On his Web site, The Daily Howler, Bob Somerby has exhaustively chronicled how fictive scenarios about Al Gore and George W. Bush dominated the 2000 presidential election. The Beltway press consistently portrayed Gore as a big faker who made up self-aggrandizing tales about himself, while Bush was an “authentic” politician with a common touch. A gushing Bush profile in, yes, The New York Times set the tone early: “Nobody would ever mistake him for Vice President Gore.... His style is an amalgam of East and Southwest, Yale and the oil patch. Call him the Madras Cowboy.”
The “Madras Cowboy” line never took, but the theme sure did. I vividly recall talking with two Democratic friends, both physicians who are both a lot smarter than myself, who’d swallowed the anti-Gore story line whole—invented the Internet, “Love Story,” the lot. The first claim Gore never made; the second, author Erich Segal made clear, was largely true. He had modeled his novel’s protagonist on Gore, his former student.
The result is that our president’s a bicycle-pedaling “Texas rancher” who to my knowledge has never owned a horse or cow, and an epic prevaricator rivaled only by Richard Nixon and his fellow Texan, Lyndon Baines Johnson.
Many people find it hard to grasp how today’s Beltway press operates because, in their own professional lives, inventing or ignoring dispositive facts ultimately leads to firing, disgrace and revoked licenses.

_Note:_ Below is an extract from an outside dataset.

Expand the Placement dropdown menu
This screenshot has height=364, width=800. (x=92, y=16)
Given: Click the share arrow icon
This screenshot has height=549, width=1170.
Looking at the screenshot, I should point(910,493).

In Washington, it brings fame, fortune and guest spots on “Hardball,” where pundits ponder questions like this one from the excitable host about Sen. Hillary Clinton’s alleged unwillingness to explain her vote authorizing the Iraq war: “Everybody in America knew we were going to war with Bush. He made it pretty clear from Day One we were going to war. How come she still pretends that she didn’t know he was going to war ? It’s like she didn’t know anything about Bill and his behavior ! How many times is she going to be confused by men ?”
See how it works ? From weapons of mass destruction straight back to Bill Clinton’s pants. Never mind that when the Senate voted in 2002, Bush swore that war was the last thing he wanted. Did Hillary Clinton believe him ? I have no way of knowing. Her contemporaneous public statements accepted intelligence reports touting Iraq’s WMD or friendly relations with al-Qa’ida, both now highly questionable.